Task objective>
Turn the records from the line with "Given: Jump to first page in pager" up to and including the line with "Looking at the" into a JSON list of strings, one string per line, with blank lines skipped. Leave the pictures out.

Data for processing>

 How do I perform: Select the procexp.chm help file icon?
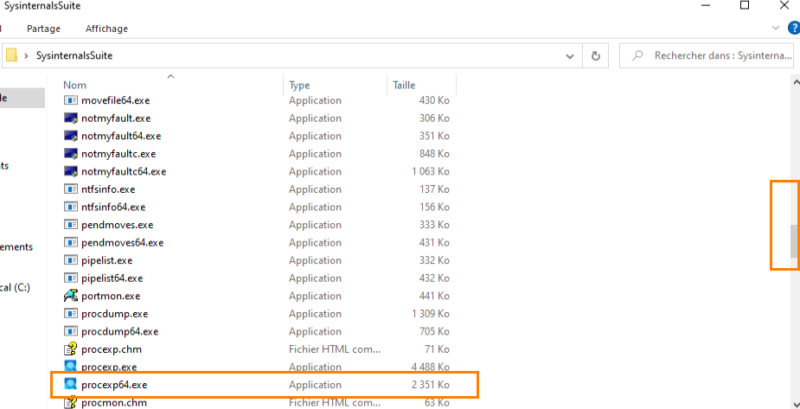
---
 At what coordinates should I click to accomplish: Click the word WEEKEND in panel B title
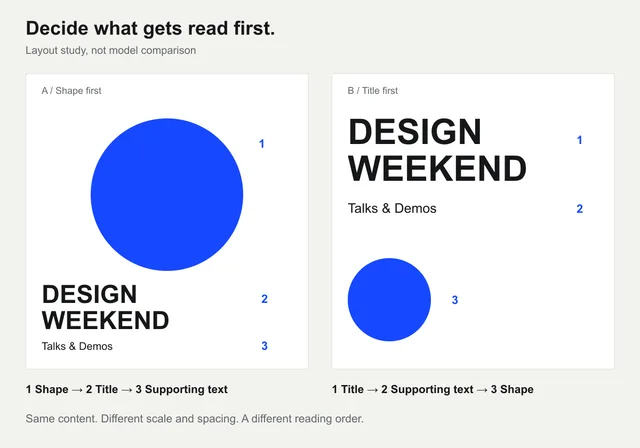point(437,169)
* * *
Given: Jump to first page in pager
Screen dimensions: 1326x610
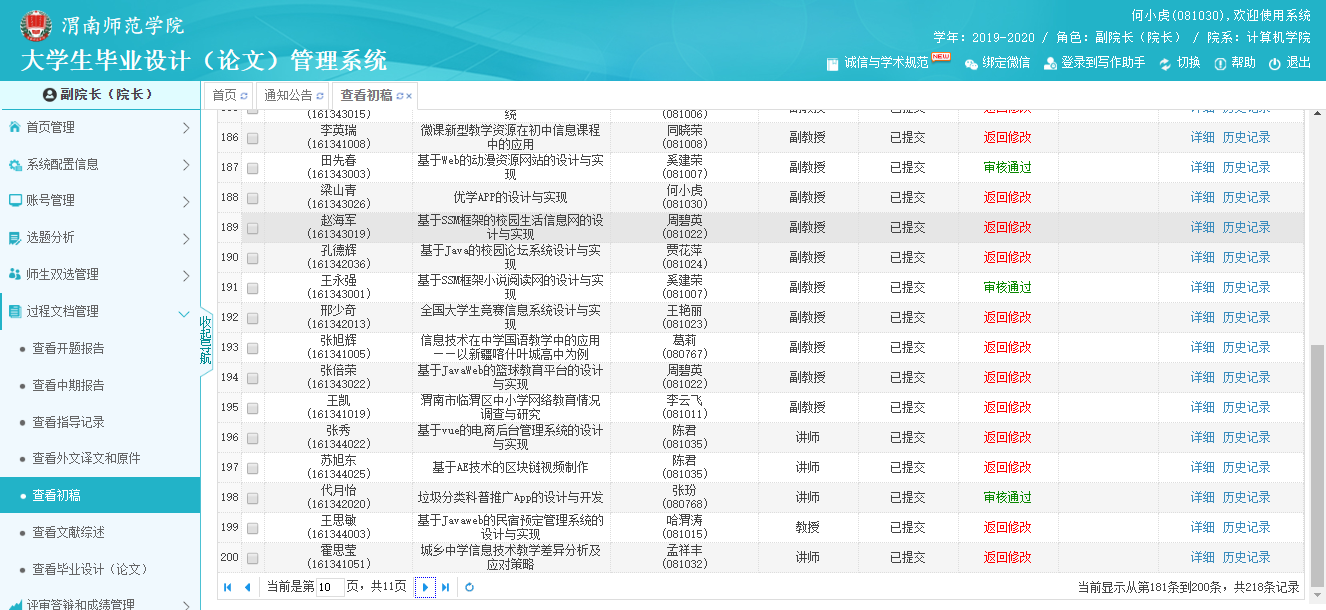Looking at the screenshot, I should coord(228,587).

Task output>
[
  "Given: Jump to first page in pager",
  "Screen dimensions: 1326x610",
  "Looking at the screenshot, I should coord(228,587)."
]